Did you know that something as small as a pair of pajamas could change a child’s life? Genevieve Piturro, 52, realized this while she was volunteering to read to children at a homeless shelter, in New York, fourteen years ago. After reading to the children, she noticed that they would get into their beds fully clothed, and it made her wonder what kind of difference it would make if they had a clean pair of pajamas to put on before bed.
“When I finished reading to them, they’d simply get into bed with their clothes on,” Piturro said. “The police had brought them in wearing nothing but the clothes on their back, clothes that were often dirty, sometimes covered in blood. They were alone and frightened, and given nothing but food,” she continued. “As I turned to leave one night, a little girl in a Chicago shelter whispered in my ear, ‘Please, don’t forget me.’ People come in and out of their lives, and they’re forgotten.”

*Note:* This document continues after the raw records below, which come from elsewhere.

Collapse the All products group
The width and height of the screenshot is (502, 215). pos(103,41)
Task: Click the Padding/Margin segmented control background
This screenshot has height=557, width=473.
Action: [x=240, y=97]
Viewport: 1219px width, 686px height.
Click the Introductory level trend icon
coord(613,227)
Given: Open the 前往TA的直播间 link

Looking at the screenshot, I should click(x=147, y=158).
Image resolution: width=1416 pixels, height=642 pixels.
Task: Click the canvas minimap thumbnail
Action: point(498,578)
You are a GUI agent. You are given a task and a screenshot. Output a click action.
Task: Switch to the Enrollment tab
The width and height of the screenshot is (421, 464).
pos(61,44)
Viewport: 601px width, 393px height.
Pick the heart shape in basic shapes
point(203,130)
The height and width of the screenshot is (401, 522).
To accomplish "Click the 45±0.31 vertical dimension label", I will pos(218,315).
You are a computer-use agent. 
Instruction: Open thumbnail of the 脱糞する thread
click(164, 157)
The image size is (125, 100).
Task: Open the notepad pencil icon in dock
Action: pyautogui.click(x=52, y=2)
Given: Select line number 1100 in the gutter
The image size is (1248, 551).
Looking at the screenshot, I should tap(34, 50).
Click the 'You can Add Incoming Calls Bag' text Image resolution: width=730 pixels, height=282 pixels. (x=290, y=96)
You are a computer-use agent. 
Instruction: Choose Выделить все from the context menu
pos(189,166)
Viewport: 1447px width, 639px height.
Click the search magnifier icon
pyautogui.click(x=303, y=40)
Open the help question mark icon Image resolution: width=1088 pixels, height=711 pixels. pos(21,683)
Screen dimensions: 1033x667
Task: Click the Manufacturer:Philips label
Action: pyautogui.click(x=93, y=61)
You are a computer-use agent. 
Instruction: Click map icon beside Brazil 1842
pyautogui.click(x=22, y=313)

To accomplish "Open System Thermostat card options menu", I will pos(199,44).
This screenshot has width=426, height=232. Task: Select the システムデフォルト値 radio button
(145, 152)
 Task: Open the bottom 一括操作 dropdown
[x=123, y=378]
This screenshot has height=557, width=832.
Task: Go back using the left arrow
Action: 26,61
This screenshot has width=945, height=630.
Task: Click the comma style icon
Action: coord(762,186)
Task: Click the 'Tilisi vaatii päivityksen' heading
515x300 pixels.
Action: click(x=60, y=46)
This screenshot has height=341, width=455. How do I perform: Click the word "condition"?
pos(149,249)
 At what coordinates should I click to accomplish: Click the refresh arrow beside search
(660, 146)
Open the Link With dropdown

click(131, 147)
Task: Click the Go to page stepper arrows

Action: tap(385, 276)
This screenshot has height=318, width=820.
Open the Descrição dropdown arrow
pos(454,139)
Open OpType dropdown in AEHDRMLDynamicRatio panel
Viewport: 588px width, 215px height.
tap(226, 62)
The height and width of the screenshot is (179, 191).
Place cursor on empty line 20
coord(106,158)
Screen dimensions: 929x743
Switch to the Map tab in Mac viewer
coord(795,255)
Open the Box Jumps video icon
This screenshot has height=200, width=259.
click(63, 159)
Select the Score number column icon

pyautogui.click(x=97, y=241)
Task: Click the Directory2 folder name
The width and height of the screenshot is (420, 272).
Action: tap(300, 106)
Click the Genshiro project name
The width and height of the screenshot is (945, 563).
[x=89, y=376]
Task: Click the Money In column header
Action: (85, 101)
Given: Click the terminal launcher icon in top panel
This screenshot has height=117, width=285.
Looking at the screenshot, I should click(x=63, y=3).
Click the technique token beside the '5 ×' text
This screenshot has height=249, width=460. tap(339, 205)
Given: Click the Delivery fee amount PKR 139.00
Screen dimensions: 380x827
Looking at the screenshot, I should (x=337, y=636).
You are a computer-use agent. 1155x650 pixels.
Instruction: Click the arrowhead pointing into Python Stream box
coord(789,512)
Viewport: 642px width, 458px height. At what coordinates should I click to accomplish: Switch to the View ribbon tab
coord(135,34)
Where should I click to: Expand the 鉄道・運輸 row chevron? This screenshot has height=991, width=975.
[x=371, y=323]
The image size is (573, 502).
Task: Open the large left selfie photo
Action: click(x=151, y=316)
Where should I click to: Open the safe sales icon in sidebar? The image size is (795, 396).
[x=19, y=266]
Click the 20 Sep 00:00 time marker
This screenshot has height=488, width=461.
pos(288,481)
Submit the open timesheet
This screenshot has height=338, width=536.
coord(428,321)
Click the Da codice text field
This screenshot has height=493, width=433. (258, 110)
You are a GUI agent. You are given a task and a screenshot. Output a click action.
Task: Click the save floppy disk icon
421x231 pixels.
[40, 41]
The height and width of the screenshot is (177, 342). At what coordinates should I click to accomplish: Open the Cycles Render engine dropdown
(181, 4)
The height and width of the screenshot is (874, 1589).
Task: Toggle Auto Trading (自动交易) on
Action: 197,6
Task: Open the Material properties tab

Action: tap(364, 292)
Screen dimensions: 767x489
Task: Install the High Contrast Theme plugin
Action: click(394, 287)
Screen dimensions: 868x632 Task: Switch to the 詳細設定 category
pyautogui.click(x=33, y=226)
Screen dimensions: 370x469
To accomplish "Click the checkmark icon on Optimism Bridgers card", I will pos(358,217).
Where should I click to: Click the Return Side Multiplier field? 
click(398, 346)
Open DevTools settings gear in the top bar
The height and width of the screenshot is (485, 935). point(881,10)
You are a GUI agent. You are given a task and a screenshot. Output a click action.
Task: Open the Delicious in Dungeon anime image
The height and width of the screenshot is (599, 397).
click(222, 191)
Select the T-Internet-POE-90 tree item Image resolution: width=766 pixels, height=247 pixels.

After that night, Piturro made it her own personal mission to provide the children some sort of hope by showing that, at least one person, cared about them. She started asking people around her for donations of pajamas and books. Over the past fourteen years, through her non-profit organization the Pajama Program, Piturro has provided children in 32 states with over 2 million pairs of pajamas and books.
— Genevieve Piturro (@GenevievePajama) December 15, 2013
“This is the first stop for children before they’re placed in foster care, and having warm beautiful pajamas makes their transition a little bit less traumatic,” says Ronald E. Richter, Commissioner of the New York City Administration for Children’s Services. “It’s hard to say whether the fear goes away when the volunteers are here, but, in those moments, it helps them know that there are caring people out there. Having another adult comfort them makes them feel as though they’re okay.”
— Genevieve Piturro (@GenevievePajama) December 17, 2013
Piturro says they are always in need of donation and urges people not to forget about the older children and teenagers. “Children are losing hope, and we have to step up to the plate. We always need more pajamas, especially because the kids who are traumatized are wetting and soiling themselves, not even just the little ones, but teenagers, too,” said Piturro. “They’re afraid, there’s a lot of anxiety. They’re so nervous about being in a new place, where they’re going to be, what’s happening.”
“People forget about the bigger kids. When they’re 10 or 11, they know the score: adoption won’t happen, and they’d be lucky to find a foster family,” Piturro continued. “They’re so lonely and defeated, and when a box arrives at a shelter and it’s only filled with stuff for the little kids, that’s a double heartbreak for them. We beg for sizes 12, 14 in kids, and adult small and medium for teenagers so they’re remembered, too.”